The site you view in class on a daily basis was made using Google Sites.

Here are some examples of Electronic Portfolios that some college students made: ELECTRONIC PORTFOLIO EXAMPLES

Your assignment:

Using Google Sites, create an Electronic Portfolio (personal webpage) containing the following four pages. See full rubric, attached, at the bottom of the page.

Page 1 – Home Page (9 points)

- A Picture of you or a word cloud that represents you (5-10 words minimum)

- A brief bio of you (4-5 sentences)

- A thoughtful or meaningful quote or phrase that represents you

- An avatar of "you" using faceyourmanga.com

Page 2 – Resume (9 points)

- Your resume from the Google Drive

- Your references from the Google Drive

- Your Cover Letter from the M Drive

Page 3 – My Work Samples (16 points)

The following items, created in class, as either pictures, links, or attachments.
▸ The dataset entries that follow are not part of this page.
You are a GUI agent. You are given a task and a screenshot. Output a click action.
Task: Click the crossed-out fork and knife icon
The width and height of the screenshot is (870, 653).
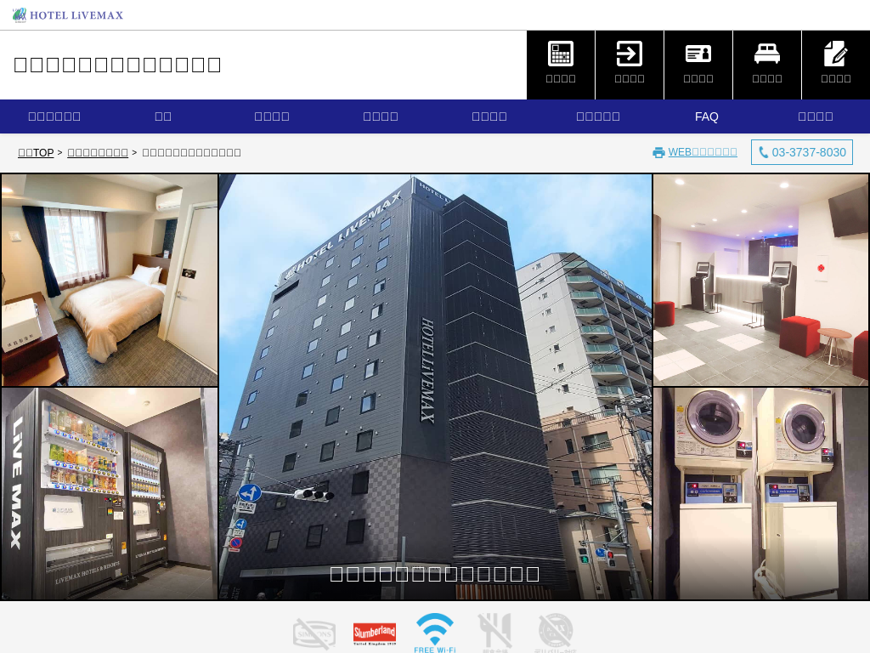[x=494, y=633]
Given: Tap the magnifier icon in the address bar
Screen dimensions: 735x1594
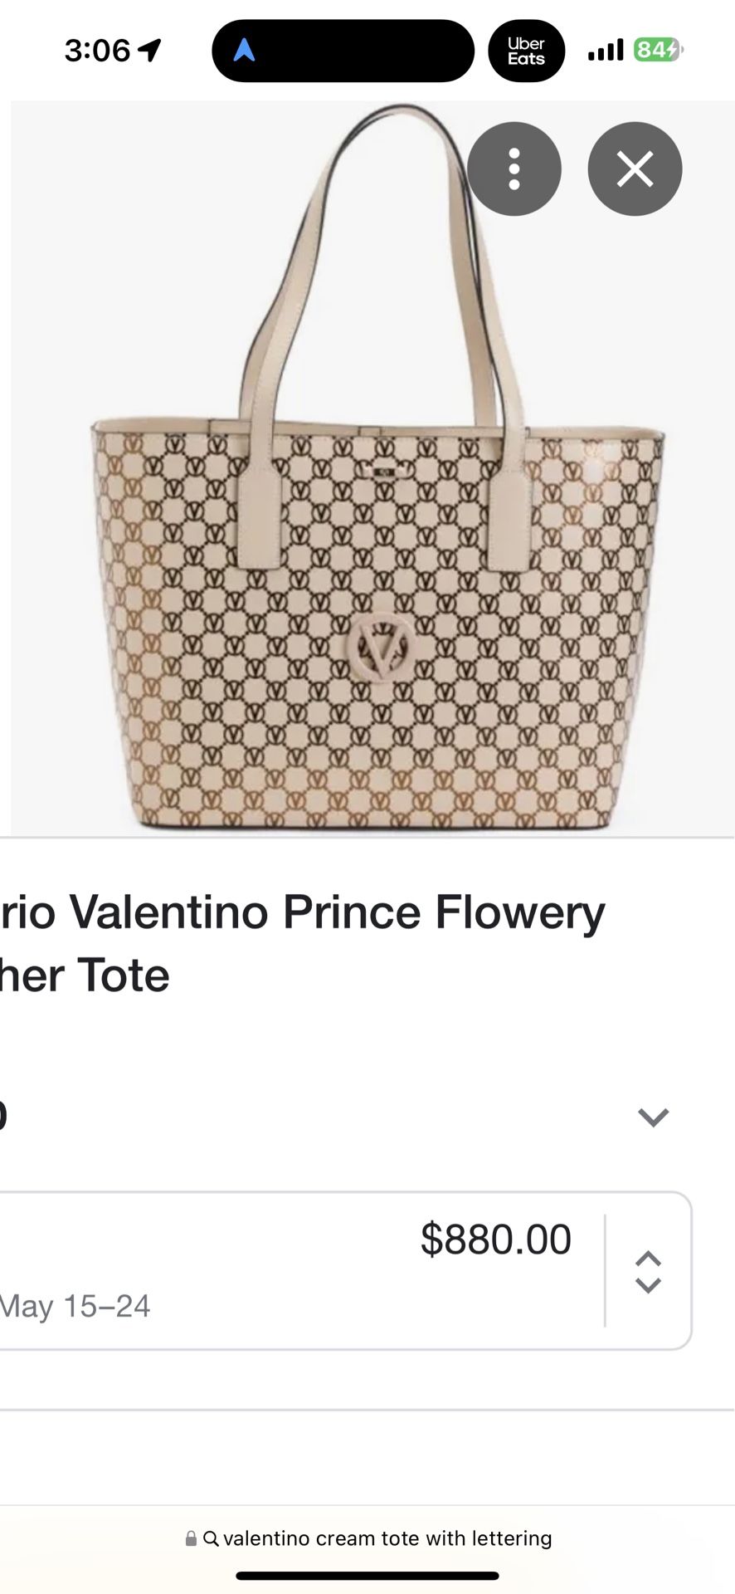Looking at the screenshot, I should coord(211,1538).
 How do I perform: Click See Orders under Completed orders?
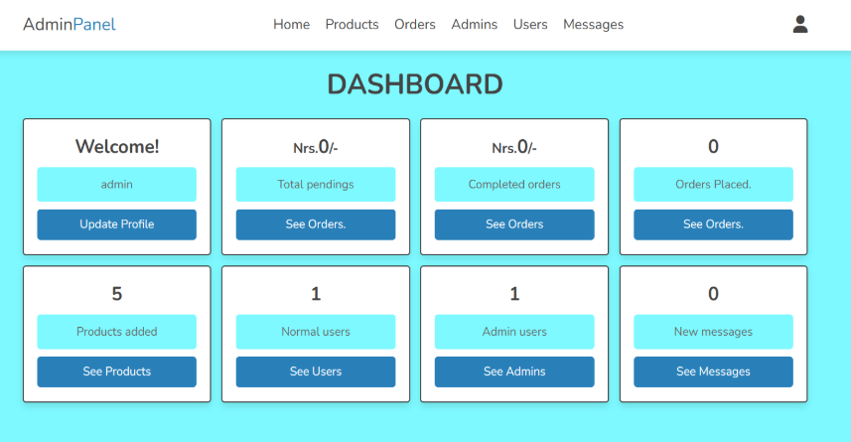pyautogui.click(x=514, y=224)
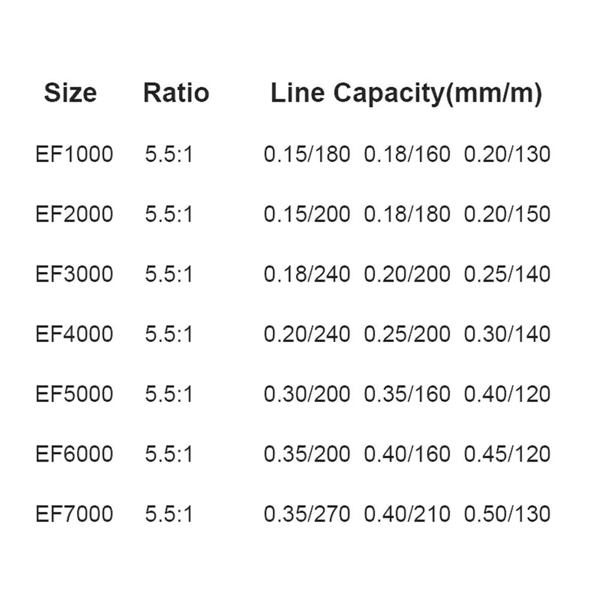Select the EF3000 size cell
Screen dimensions: 598x598
tap(74, 274)
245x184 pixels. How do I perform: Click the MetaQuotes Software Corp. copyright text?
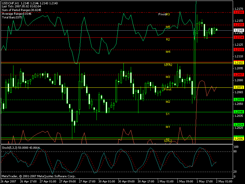pos(38,176)
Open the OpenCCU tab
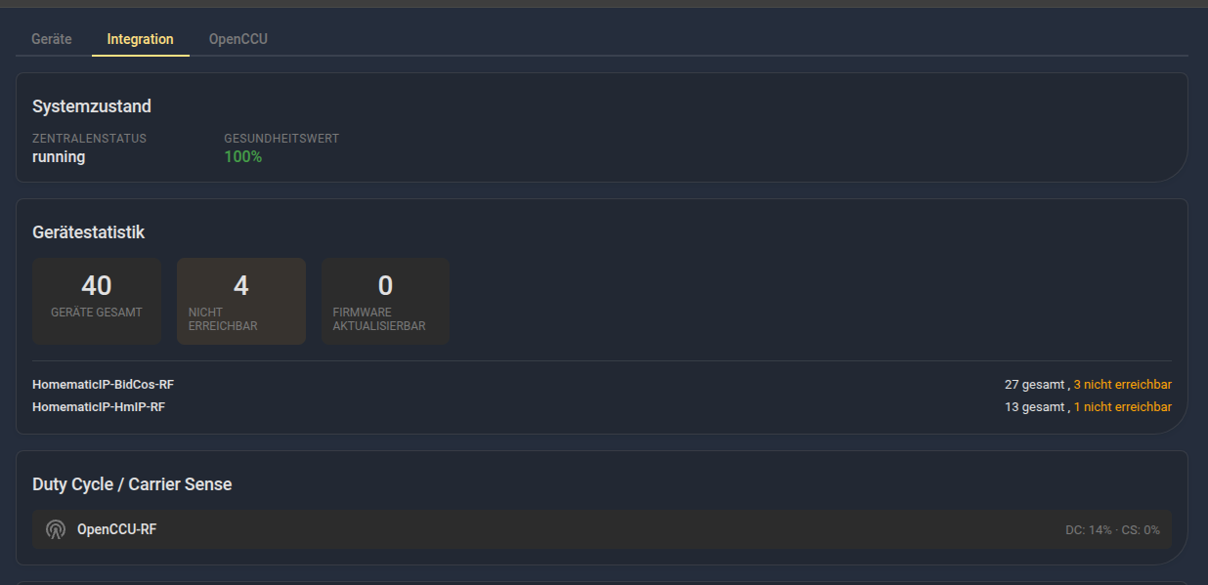 (237, 39)
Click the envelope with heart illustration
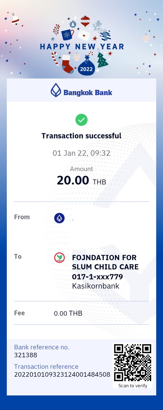Viewport: 163px width, 410px height. click(x=84, y=35)

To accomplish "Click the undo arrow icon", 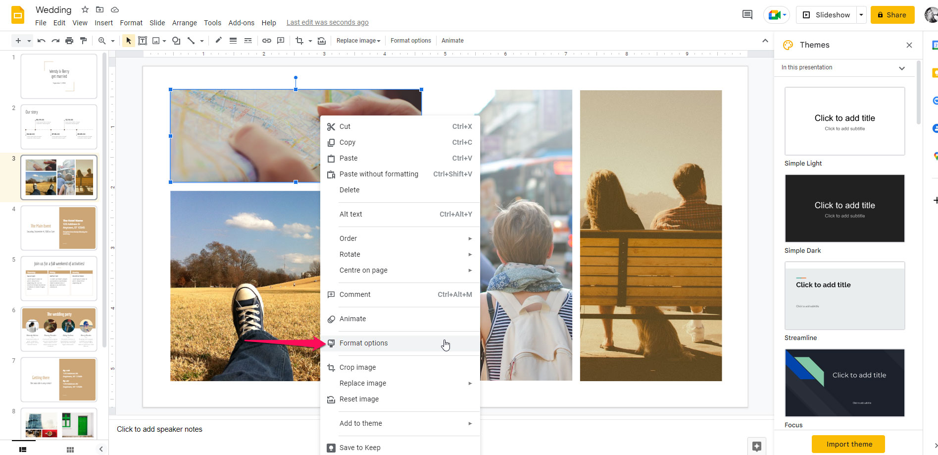I will 42,41.
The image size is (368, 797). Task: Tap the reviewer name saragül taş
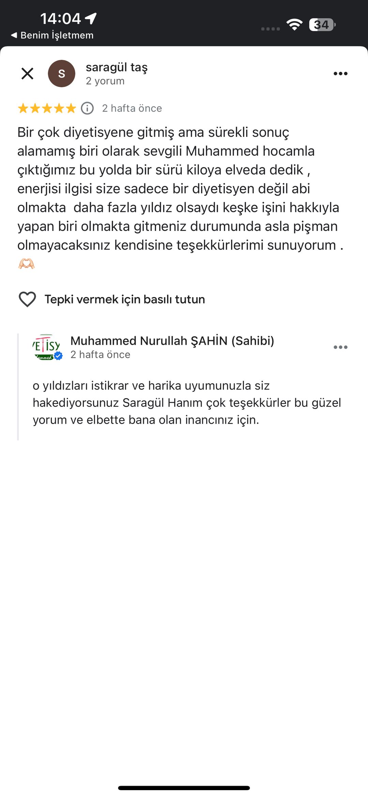pyautogui.click(x=117, y=67)
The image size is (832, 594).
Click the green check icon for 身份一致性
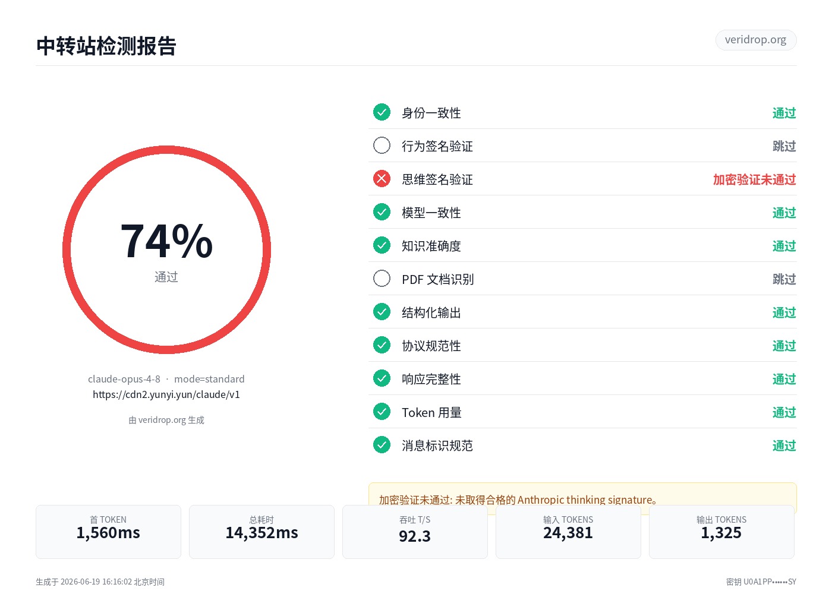pos(382,112)
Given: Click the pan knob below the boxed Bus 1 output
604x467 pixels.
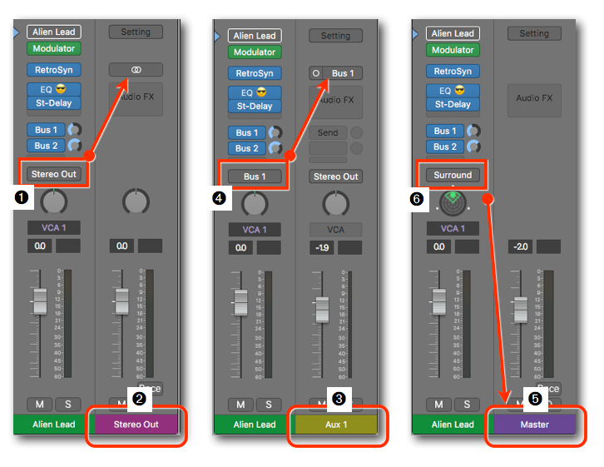Looking at the screenshot, I should pyautogui.click(x=255, y=203).
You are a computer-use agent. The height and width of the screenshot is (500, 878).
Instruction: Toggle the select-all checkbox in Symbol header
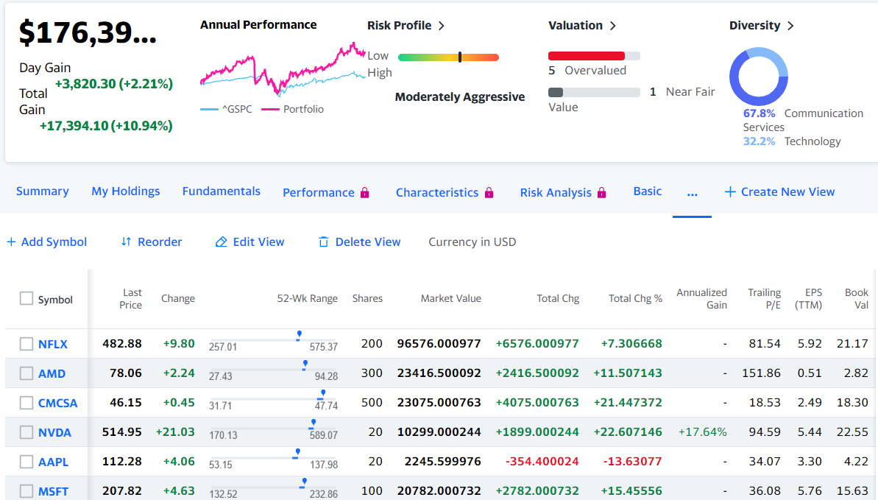point(26,299)

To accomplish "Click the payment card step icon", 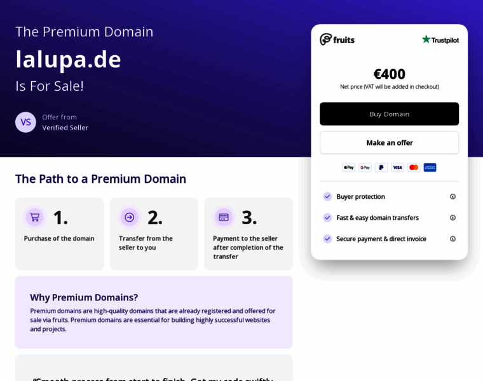I will [224, 217].
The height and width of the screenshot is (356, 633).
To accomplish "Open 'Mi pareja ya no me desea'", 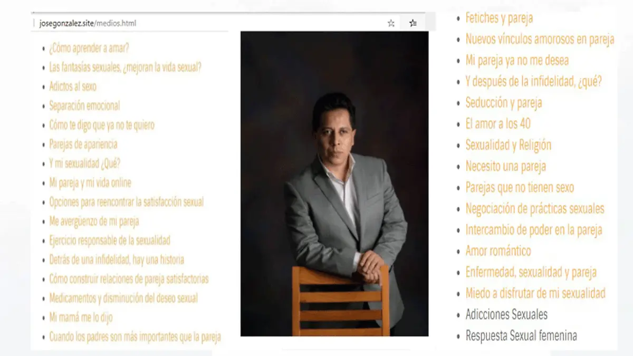I will tap(517, 60).
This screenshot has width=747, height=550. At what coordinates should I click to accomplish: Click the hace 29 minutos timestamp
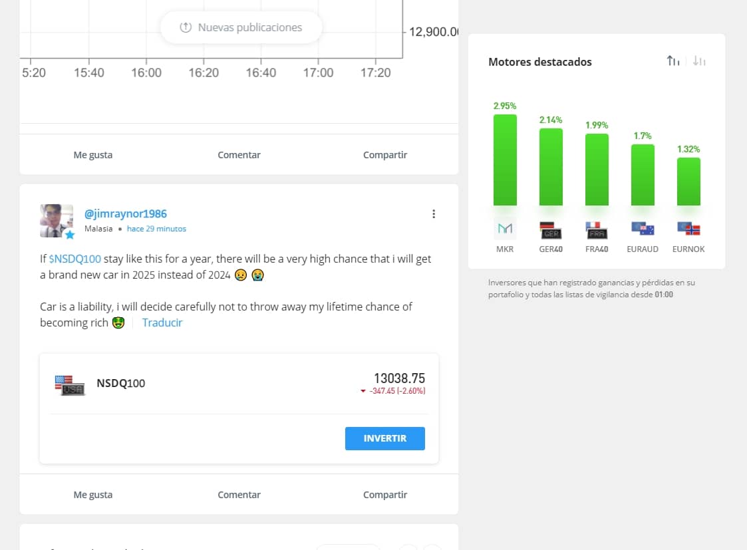156,229
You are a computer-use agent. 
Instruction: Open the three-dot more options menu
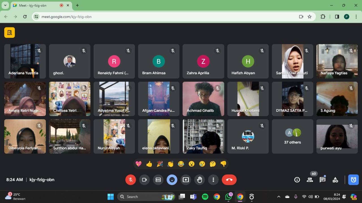[x=213, y=180]
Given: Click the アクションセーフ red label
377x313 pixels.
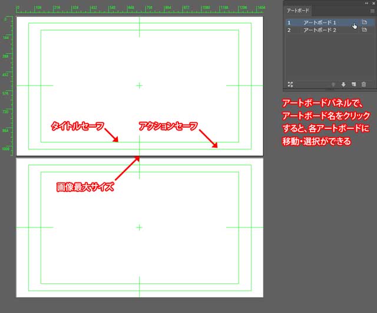Looking at the screenshot, I should [x=168, y=126].
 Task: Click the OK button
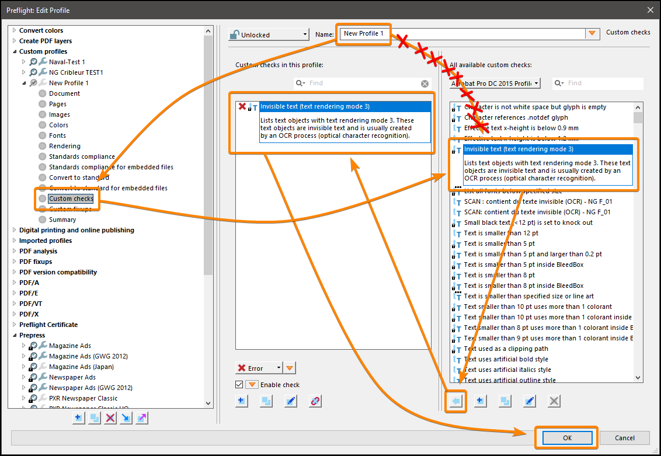(x=566, y=437)
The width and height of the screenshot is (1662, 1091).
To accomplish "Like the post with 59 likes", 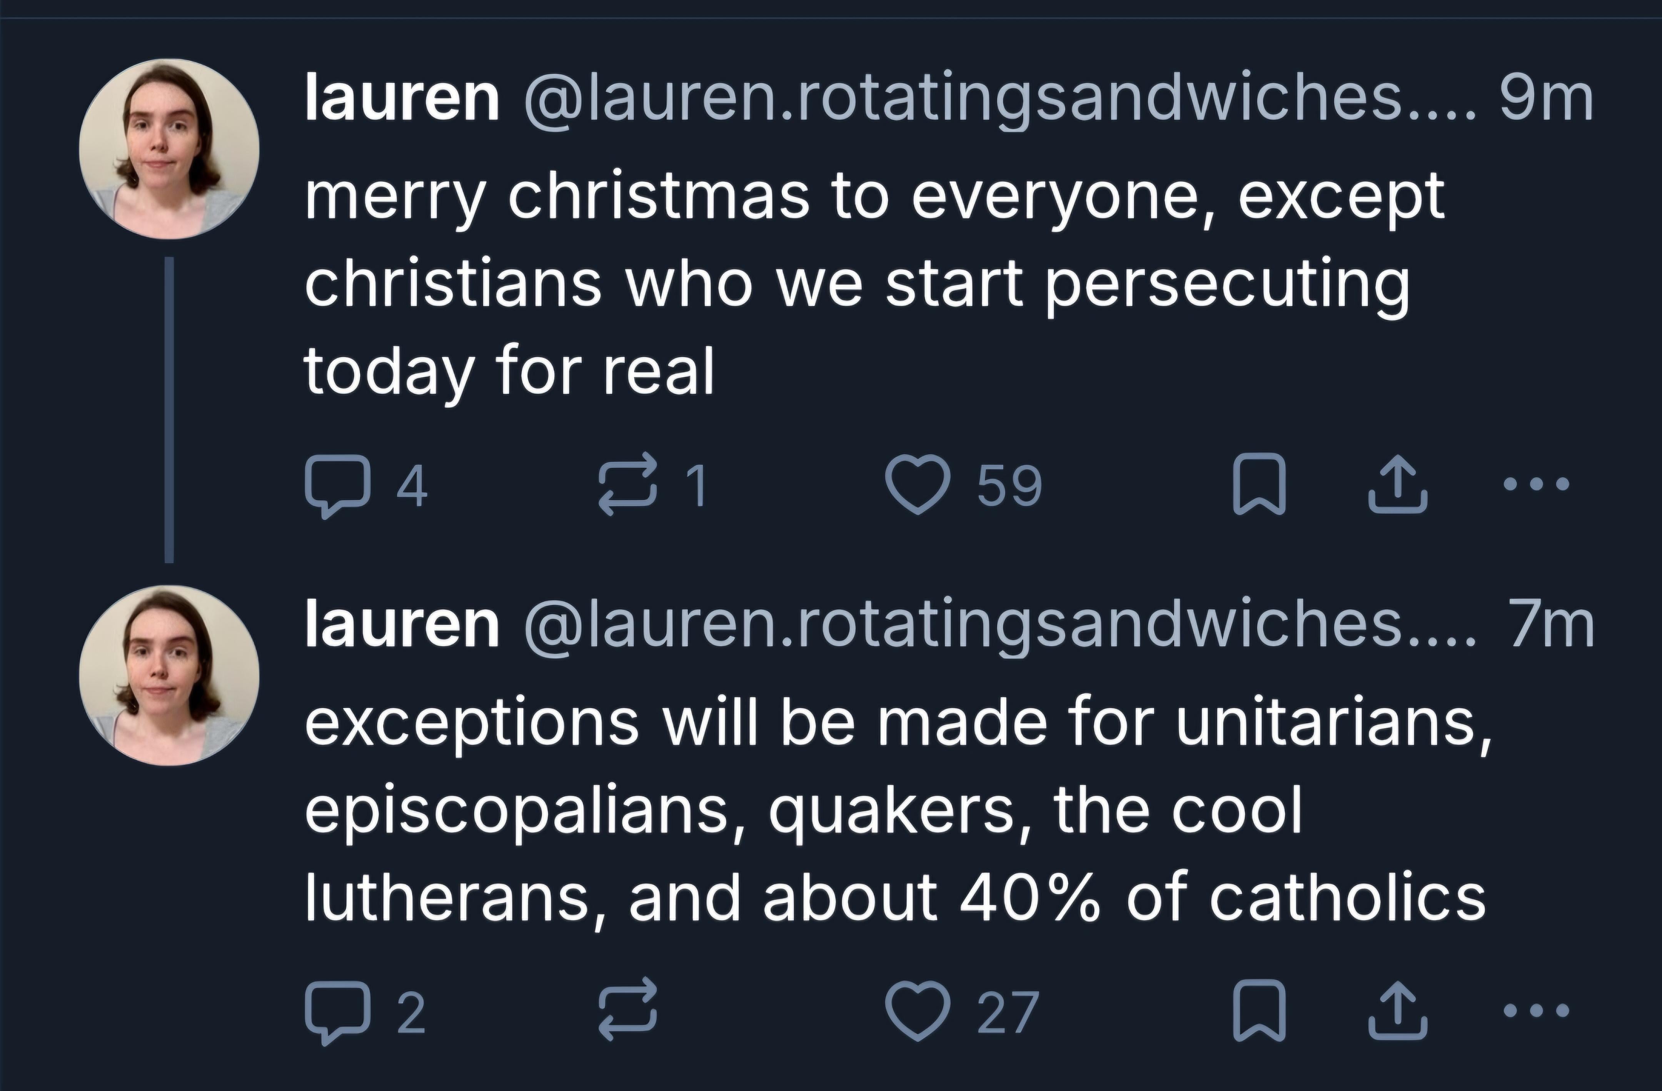I will point(919,485).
Be sure to include a brief description of what the assignment was.

- Your Google Survey

- ID Theft brochure

- Footprint

- Personal Animoto

- Word Cloud

- Personal Prezi

- Malicious Code Prezi

- Web 2.0 Presentation

- Excel Spreadsheet

Page 4 – Web2.0 Tools (16 points)

Use the Logo (or comparable picture) as a link for:

- 3 tools you found most useful from class presentations. Include the following:

a. Link to the tool

b. Brief description of what the tool does

c. Brief testimonial of why you like it and how you would actually use it

- Go to “What Does Web2.0 Mean” page on our class website. Find 2 Web2.0 tools that were NOT presented by your classmates and add them to your page, also. Include:

a. Link to the tool

b. Brief description of what the tool does

c. Brief testimonial of why you like it and how you would actually use it

To complete your site, you MUST:

· - Use all 3 forms of links as appropriate:

o Word(s) as link

o Picture as link

o Attachments at the bottom of page (like on the class site)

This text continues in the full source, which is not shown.